— TASK PROMPT —
Please extract the items from the line with "will pyautogui.click(x=291, y=259)." to the line with "I will pos(789,54).", both included, and repeat those lines verbatim.

┄┄┄┄┄┄┄┄┄┄

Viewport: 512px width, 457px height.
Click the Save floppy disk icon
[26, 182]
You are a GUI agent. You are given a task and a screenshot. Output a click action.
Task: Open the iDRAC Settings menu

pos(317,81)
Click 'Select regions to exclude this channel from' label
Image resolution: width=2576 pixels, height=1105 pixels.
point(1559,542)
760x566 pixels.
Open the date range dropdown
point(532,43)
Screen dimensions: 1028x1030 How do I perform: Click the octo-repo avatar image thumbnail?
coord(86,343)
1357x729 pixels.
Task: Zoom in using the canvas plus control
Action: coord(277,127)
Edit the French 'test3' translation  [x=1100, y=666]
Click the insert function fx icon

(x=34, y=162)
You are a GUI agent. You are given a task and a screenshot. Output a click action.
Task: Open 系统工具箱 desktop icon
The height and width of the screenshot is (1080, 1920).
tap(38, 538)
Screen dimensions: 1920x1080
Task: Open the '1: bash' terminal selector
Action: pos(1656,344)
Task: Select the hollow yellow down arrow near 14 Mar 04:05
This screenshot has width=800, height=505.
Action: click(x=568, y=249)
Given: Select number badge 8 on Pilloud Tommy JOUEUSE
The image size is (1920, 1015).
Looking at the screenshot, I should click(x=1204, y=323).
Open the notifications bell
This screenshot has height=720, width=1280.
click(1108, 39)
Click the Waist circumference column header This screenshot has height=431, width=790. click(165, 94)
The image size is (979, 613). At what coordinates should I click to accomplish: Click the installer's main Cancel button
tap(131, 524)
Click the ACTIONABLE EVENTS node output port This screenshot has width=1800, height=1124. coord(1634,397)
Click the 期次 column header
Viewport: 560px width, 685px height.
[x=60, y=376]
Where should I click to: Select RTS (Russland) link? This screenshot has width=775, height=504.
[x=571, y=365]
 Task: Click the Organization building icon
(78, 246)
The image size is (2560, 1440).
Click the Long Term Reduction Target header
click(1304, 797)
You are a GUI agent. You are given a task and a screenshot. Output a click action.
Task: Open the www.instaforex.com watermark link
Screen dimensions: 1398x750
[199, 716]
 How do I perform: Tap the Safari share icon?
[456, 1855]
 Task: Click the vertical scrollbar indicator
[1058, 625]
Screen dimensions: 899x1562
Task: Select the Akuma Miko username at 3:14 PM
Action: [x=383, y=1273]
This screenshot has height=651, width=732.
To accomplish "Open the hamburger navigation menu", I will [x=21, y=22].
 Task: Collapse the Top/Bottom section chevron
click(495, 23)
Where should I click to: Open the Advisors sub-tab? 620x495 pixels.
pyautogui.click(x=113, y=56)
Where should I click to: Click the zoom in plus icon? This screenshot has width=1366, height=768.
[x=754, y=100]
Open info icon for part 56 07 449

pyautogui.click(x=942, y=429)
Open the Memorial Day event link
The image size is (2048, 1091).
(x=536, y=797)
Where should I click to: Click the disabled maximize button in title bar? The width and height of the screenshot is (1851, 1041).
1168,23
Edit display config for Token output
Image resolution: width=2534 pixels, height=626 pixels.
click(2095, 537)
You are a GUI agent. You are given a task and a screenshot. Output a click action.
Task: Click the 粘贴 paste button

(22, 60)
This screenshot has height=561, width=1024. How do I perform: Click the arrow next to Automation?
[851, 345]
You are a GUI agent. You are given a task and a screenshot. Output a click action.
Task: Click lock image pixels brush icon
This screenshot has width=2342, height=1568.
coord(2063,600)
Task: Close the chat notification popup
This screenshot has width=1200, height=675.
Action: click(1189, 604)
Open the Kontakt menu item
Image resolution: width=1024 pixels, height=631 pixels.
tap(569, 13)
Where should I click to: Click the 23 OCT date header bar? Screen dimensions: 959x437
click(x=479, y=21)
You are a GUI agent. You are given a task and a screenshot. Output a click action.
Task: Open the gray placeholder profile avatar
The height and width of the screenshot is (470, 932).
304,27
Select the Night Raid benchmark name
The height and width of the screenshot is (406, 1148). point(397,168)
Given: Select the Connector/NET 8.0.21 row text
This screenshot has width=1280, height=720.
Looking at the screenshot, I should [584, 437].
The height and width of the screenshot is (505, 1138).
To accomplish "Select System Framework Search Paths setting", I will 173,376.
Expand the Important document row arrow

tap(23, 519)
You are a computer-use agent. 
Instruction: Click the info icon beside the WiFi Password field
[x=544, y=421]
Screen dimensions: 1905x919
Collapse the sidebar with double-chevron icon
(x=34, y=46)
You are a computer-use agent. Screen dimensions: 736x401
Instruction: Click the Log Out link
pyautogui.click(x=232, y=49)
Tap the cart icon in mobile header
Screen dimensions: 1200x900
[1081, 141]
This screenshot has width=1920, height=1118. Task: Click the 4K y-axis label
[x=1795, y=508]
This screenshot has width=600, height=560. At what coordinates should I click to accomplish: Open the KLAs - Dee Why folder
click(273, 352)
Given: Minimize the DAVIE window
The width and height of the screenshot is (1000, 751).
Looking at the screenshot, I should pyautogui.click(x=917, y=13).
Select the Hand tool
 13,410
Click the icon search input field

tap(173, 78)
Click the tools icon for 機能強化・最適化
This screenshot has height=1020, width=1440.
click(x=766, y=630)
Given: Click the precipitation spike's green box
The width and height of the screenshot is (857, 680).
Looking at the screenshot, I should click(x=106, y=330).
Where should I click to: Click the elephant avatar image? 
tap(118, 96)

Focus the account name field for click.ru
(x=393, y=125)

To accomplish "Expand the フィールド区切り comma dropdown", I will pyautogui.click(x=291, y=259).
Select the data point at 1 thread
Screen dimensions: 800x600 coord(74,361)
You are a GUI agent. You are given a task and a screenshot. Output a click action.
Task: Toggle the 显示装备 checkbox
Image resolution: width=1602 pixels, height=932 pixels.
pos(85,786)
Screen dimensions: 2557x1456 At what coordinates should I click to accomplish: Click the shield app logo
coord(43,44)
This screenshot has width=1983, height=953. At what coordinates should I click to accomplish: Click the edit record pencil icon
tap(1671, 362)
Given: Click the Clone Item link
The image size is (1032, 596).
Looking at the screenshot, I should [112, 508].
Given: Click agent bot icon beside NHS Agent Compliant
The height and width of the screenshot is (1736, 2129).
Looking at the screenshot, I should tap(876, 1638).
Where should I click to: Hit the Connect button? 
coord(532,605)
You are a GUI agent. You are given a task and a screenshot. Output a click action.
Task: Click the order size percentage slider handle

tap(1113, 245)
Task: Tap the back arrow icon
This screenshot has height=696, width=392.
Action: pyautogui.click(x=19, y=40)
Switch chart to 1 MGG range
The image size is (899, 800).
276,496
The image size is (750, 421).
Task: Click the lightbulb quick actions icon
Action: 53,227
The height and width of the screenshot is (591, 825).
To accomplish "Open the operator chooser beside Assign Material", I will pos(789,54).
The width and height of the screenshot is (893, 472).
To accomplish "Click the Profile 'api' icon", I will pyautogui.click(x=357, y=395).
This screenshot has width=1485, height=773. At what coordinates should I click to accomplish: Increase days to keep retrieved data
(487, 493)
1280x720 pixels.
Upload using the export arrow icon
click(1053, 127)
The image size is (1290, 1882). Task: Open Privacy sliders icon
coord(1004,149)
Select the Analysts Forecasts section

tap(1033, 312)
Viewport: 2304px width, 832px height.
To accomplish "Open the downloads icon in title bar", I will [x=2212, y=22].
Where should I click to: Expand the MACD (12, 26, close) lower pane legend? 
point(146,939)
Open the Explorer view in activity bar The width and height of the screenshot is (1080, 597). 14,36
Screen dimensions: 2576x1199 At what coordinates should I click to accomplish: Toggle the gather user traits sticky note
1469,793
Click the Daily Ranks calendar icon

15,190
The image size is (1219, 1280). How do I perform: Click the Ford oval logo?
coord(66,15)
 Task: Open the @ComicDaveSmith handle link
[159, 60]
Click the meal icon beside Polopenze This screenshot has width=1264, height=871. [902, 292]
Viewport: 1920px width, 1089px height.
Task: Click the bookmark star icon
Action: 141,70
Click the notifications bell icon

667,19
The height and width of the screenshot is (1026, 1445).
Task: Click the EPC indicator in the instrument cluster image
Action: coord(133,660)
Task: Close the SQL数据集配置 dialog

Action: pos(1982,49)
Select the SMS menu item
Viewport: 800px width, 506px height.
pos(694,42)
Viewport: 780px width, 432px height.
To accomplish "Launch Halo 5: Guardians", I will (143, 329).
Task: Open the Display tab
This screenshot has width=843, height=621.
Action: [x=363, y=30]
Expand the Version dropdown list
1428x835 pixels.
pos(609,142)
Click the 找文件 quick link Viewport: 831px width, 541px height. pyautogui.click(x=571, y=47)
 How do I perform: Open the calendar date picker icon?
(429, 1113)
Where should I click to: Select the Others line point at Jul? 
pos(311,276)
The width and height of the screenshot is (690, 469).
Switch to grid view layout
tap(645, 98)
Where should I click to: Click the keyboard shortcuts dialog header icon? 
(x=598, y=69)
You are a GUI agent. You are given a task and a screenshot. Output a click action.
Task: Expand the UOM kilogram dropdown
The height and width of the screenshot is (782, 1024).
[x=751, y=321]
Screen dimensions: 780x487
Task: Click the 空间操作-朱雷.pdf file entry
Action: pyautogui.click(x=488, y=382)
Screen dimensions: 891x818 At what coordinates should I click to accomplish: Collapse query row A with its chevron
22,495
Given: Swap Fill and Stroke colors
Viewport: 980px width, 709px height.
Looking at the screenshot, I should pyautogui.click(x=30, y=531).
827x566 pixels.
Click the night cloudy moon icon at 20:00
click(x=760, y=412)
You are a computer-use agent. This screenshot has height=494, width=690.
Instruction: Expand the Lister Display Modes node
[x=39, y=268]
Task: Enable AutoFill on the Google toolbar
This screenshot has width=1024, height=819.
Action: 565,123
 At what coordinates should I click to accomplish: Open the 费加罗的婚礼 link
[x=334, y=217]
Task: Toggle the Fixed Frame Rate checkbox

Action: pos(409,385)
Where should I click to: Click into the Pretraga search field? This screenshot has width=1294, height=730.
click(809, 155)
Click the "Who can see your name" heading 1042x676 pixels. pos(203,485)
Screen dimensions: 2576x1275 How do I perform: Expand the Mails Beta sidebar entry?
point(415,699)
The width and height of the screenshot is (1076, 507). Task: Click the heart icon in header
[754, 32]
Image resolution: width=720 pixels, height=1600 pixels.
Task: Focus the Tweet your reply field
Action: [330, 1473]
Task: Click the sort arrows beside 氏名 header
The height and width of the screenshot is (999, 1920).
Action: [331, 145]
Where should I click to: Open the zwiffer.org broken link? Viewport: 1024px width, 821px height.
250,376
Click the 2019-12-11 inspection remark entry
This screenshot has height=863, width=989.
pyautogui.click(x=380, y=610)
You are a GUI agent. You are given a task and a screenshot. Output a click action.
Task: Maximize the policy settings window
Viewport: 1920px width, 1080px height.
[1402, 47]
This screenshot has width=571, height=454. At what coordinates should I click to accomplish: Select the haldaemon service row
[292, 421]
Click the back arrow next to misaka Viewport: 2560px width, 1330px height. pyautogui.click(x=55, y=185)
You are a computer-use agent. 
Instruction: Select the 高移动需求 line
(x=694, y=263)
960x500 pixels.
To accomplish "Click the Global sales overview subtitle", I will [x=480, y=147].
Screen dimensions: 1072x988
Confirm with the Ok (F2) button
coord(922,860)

┄┄┄┄┄┄┄┄┄┄

— REPLY TO THE TASK —
To accomplish "Expand the フィールド区切り comma dropdown", I will pyautogui.click(x=291, y=259).
Select the data point at 1 thread
Screen dimensions: 800x600 coord(74,361)
You are a GUI agent. You are given a task and a screenshot. Output a click action.
Task: Toggle the 显示装备 checkbox
Image resolution: width=1602 pixels, height=932 pixels.
pos(85,786)
Screen dimensions: 2557x1456 At what coordinates should I click to accomplish: Click the shield app logo
coord(43,44)
This screenshot has width=1983, height=953. At what coordinates should I click to accomplish: Click the edit record pencil icon
tap(1671, 362)
Given: Click the Clone Item link
The image size is (1032, 596).
Looking at the screenshot, I should [112, 508].
Given: Click agent bot icon beside NHS Agent Compliant
The height and width of the screenshot is (1736, 2129).
Looking at the screenshot, I should tap(876, 1638).
Where should I click to: Hit the Connect button? 
coord(532,605)
You are a GUI agent. You are given a task and a screenshot. Output a click action.
Task: Click the order size percentage slider handle

tap(1113, 245)
Task: Tap the back arrow icon
This screenshot has height=696, width=392.
Action: pyautogui.click(x=19, y=40)
Switch chart to 1 MGG range
The image size is (899, 800).
276,496
The image size is (750, 421).
Task: Click the lightbulb quick actions icon
Action: 53,227
The height and width of the screenshot is (591, 825).
To accomplish "Open the operator chooser beside Assign Material", I will pos(789,54).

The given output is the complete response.